Indeed, thats why I wanted to use it. But zt this moment I shoot a lot of family pictures and got a bit stuck.
It certainly wasn't my goal to say that Scott his method is awfull or something like that.


----------



## PhilBurton (Jan 16, 2017)

JohanElzenga said:


> Sounds like a very poor substitute for keywords, collections and smart collections. It may work if you only have a few thousand images to deal with, but it will fail miserably if you are a more serious photographer. Just one example: where do you store images of your family that were taken while on a holiday and so show typical travel subjects too?


I want to strongly, strongly, strongly support what Johan says here.  Beyond what he says, what if in the future, you decide on a new way to sort out your images.  But you didn't think of that years earlier, did you?  With a file-naming system, you're stuck.  With keywords, you probably have a faster way to get to the new sort.

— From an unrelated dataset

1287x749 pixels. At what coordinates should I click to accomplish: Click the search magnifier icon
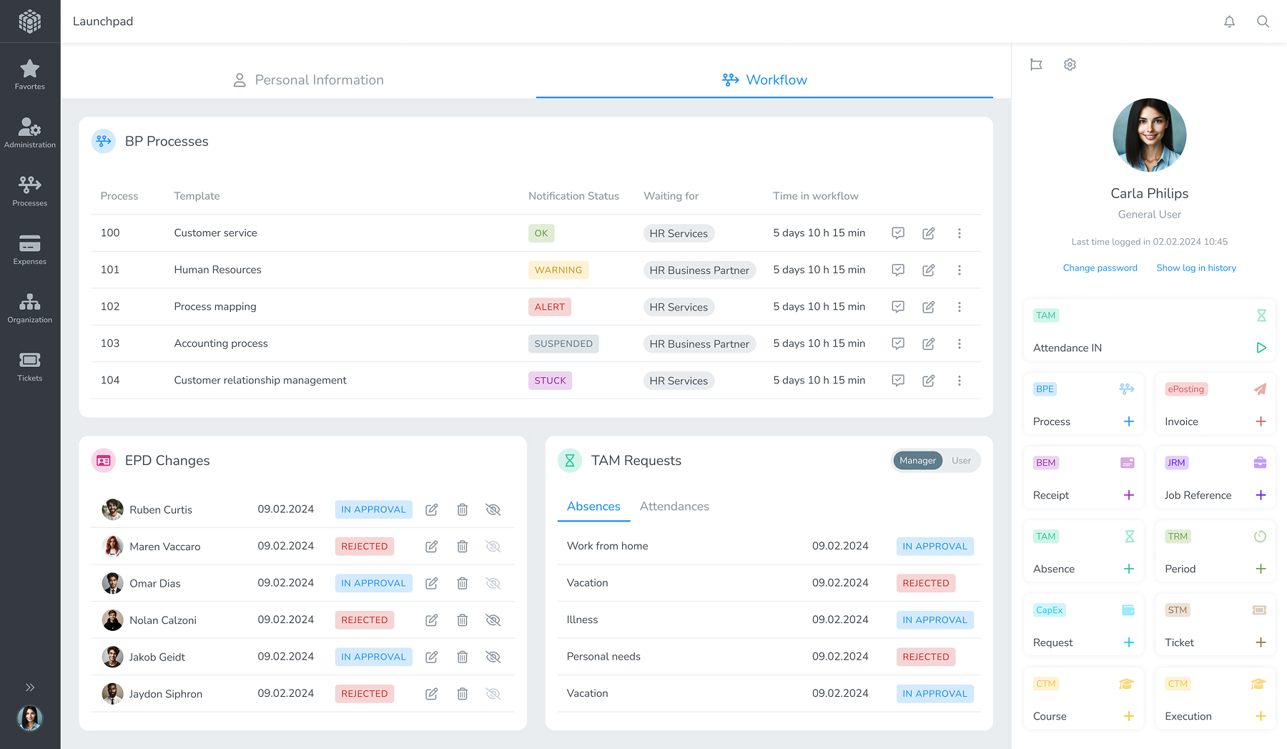click(1263, 21)
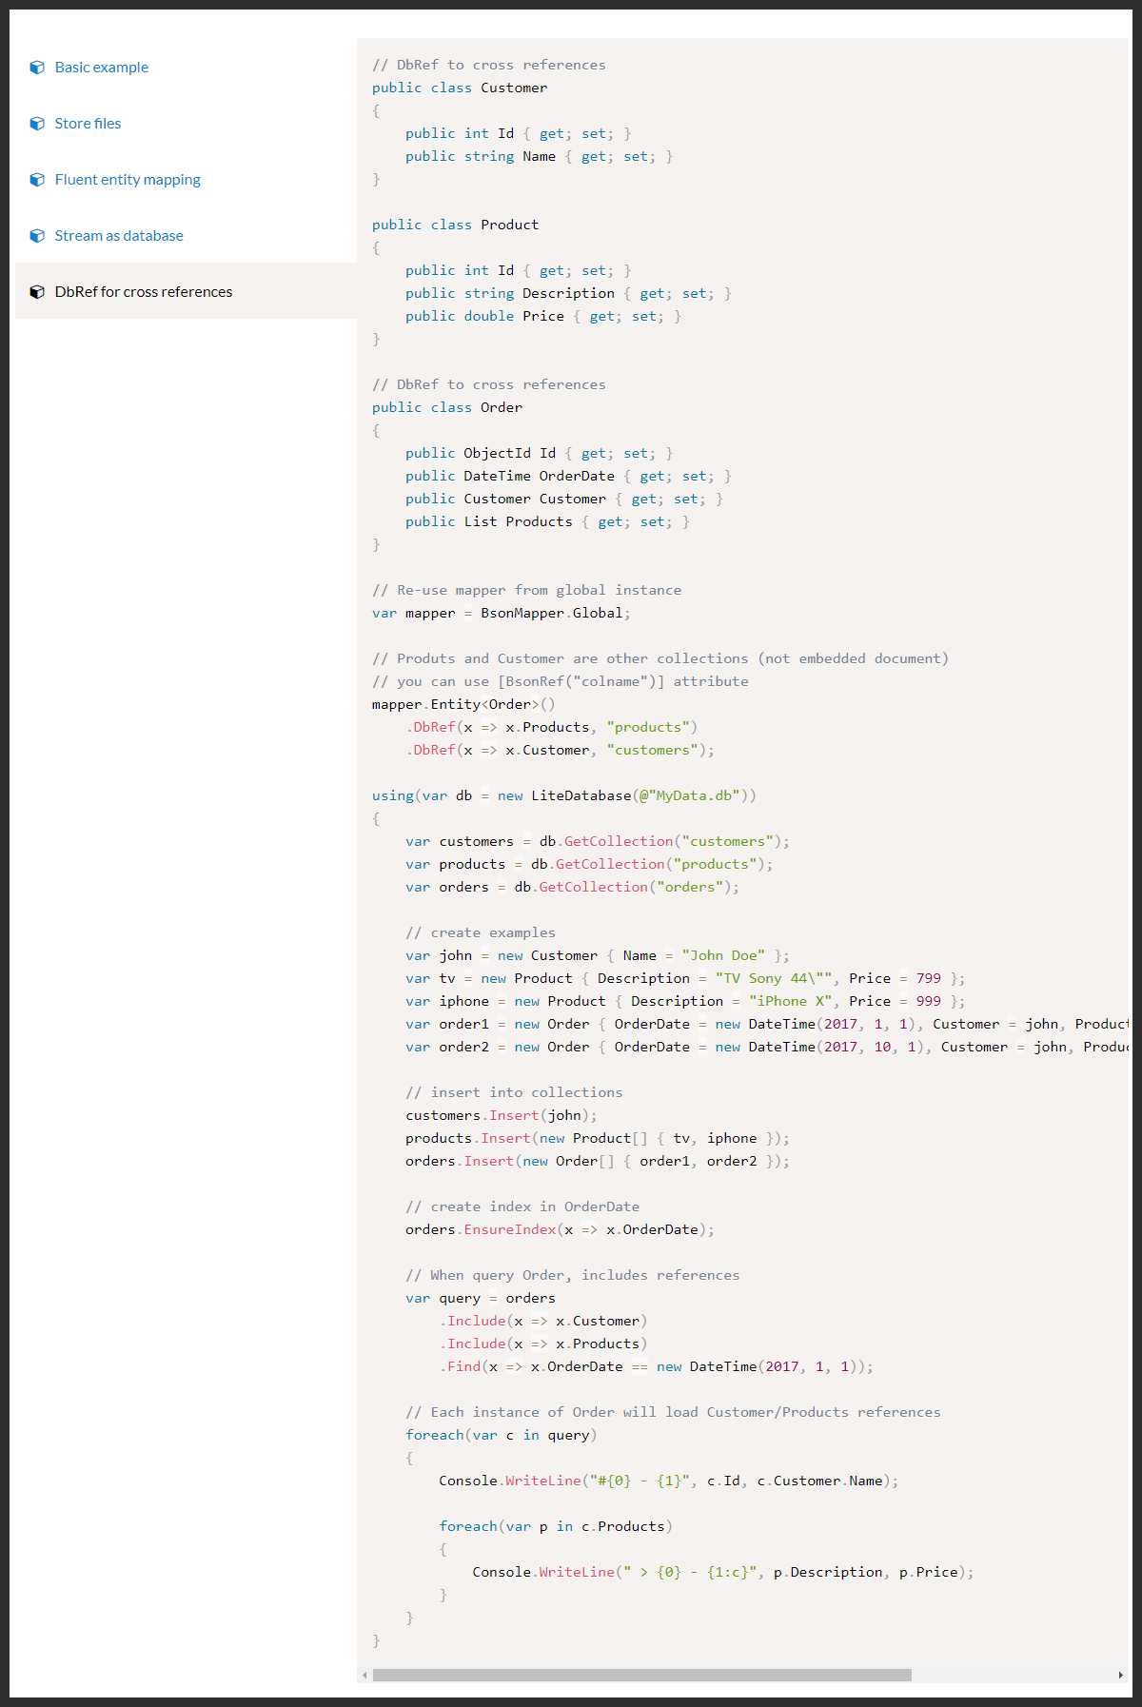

Speaking only for myself and not Johan, my respect for Scott has gone down with his SLIM system.  Like so many others, I read his original DAM book and learned a lot, despite my software/IT background.  But I wouldn't foist SLIM on my wife.  I would teach her some basic keywording and maybe star ratings.  And also COLORS, maybe a bit too much.

Phil


----------



## johnbeardy (Jan 16, 2017)

PhilBurton said:


> my respect for Scott has gone down with his SLIM system. Like so many others, I read his original DAM book and learned a lot



Phil, aren't you confusing Scott and Peter Krogh? 

John


----------



## frozenframe (Jan 16, 2017)

I think everyone is going to have their own way(s) to manage their images, utilizing the different means LR makes available. I think how you remember/recall plays into this. There are some people that are "numbers people". They can remember dates but may struggle with what or where. While others memory is based on what or where and not when. I know there's members here that have a very detailed keyword hierarchy for wildlife, birding, ect. For those keywording is a must. Hobbyist that aren't concerned with all the proper naming conventions for birds, insects, locations, may not benefit that much from detailed keywords. 
Anyway isn't DAM basically about being able to call up, locate images fast? I use both keywords, and collections, neither to near the degree any of the gurus here do. However what I've setup works for me. If I can recall correctly from viewing Kelby's tutorial on this, what he describes, promotes or teaches if you will, is what he has found works for him. He copies from his cards to a folder on his hard drive. He then sets up a Collection set with the name of the shoot. Then he has sub-collections of Picks, Selects, Final (I think). He culls, and the Picks get added to that Colllection, and the more he narrows down, they are put in those collections. So what he's able to do in seconds, find images he needs using collections. Again I think it's what Kelby has found to work well for him, and as an educator, shares that with newer people to LR, hoping that it may help them when they're having problems with keywording. Keywording is very time consuming, where using collections is not so much. How long did it take to setup your complex, detailed keywording? How long does it take to setup collections?


----------



## johnbeardy (Jan 16, 2017)

Keywording does not need to be complex or detailed. At its simplest it is just tagging photos, so taking the same time as adding a photo to collections. Building a keyword hierarchy can take time, but that's a separate issue from tagging photos. Personally, I hardly bother with hierarchy. 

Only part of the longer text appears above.